Common pregnancy symptoms at 9 weeks
If you’ve made it this far without severe pregnancy symptoms, you might be fortunate enough to wrap up your first trimester without experiencing any! You may be feeling tired and nauseated and notice that your clothes are feeling a bit snug around the midsection. Hang in there! Relief is in sight. If you are starting to tire of the nausea, don’t fear — you are entering your final weeks of the first trimester.
- Morning sickness: Nausea during pregnancy can strike at any time, not just the morning. Women experience varying levels of nausea, from mild discomfort to full-on vomiting when triggered by things that aren’t normally irritating, including the smell or sight of certain foods.
- Mood swings: You’re building a human and experiencing a lot of rapid changes. Between morning sickness and the increased hormones, you’re not your normal self. Take it easy and try to get some extra sleep in when you can.
- Weight gain: In your first trimester of pregnancy, doctors recommend gaining 1 to 4 pounds. Don’t worry if you’re not exactly within this range, though.
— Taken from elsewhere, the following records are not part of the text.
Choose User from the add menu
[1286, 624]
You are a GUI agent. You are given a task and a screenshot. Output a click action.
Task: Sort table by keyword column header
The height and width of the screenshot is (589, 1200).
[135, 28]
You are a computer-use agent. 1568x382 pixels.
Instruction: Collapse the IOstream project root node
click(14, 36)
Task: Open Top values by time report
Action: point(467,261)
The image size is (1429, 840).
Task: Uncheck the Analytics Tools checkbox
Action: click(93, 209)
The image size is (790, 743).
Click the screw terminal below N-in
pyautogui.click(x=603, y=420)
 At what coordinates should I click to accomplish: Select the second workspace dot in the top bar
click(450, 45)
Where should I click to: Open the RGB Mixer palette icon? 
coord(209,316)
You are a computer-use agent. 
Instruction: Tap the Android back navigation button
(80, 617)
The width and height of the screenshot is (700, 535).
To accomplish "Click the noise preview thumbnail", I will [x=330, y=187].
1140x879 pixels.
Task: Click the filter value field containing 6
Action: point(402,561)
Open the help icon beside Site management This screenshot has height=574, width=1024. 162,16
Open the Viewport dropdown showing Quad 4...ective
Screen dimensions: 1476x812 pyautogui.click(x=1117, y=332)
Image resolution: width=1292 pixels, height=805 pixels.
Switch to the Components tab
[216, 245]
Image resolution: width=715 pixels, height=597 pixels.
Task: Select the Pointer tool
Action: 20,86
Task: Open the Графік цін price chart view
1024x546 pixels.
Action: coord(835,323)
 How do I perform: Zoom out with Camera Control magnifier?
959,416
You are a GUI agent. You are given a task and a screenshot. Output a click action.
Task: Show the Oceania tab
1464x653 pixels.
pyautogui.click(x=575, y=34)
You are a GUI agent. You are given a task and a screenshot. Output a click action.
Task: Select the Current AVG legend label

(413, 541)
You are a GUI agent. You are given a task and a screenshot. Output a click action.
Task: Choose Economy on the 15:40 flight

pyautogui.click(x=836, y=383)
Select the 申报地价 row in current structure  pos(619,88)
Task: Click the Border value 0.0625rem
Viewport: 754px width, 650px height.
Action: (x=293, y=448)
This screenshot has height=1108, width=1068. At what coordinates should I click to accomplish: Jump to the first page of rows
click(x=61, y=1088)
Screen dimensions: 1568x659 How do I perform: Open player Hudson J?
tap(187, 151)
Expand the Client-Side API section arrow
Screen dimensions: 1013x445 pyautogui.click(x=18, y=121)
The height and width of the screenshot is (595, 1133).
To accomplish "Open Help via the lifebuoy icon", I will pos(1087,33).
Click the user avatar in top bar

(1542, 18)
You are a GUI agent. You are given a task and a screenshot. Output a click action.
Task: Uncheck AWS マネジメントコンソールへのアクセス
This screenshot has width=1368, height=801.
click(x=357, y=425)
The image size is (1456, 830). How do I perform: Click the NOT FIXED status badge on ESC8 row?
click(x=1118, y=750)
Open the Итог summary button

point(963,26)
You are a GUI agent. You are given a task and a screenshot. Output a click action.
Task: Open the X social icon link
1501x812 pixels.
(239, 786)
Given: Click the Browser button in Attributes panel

- Increased hunger: You may start to notice a small increase in your appetite around the ninth week of pregnancy. Be prepared with healthy, easy-to-access snacks — and remember, there is no need to eat for two. Doctors recommend only adding an additional 300 calories per day during your second and third trimesters.
- Constipation: The hormone relaxin is released during pregnancy to help relax your body, which causes constipation in some women. Paying careful attention to your diet and fluid intake (don’t forget the fiber!) can help alleviate these symptoms.
- Increased vaginal discharge: A thick, milky white discharge is common during pregnancy. It’s another side effect of increased hormones and isn’t cause for concern.
- Frequent urination: As your uterus expands, your bladder has less room. This shift can lead to an increased need to urinate and frequent trips to the bathroom for many pregnant women.
- Fatigue: Fatigue is likely to be most intense during the first trimester of pregnancy, though it can occur at any time. Remember, your body is working overtime to support your baby’s development.
- Mild cramping: During this time of rapid uterine growth and internal changes, you may experience some mild cramping. If you are feeling anything more than mild symptoms, it’s a good idea to call your health care provider to rule out any problems.
Pregnancy checklist at 9 weeks pregnant
If you’re starting to see the fog clear and can get back into your old groove, now is a good time to reestablish the routines and good habits you had before pregnancy!
Reminders for the week:
- Don’t forget your first prenatal appointment. At nine weeks pregnant, you may be heading to your first prenatal visit. Your first visit will likely take place between eight and 10 weeks pregnant. If you haven’t yet, call your doctor to schedule your first appointment.
- Hit the gym. You don’t have to go all-out, but exercise is safe and beneficial during the entire pregnancy for most women. Now is a great time to talk to your doctor about good workout options.
- Look into maternity leave options. You may not be ready to let your employer know that you are expecting, but now is a good time to read up on what maternity leave your company offers, if any.
- Get on a prenatal vitamin regimen. Make sure you’re getting enough folic acid, iron, calcium, vitamin D, choline, omega-3 fatty acids, B vitamins and vitamin C. These are key nutrients that you and your baby need throughout your pregnancy.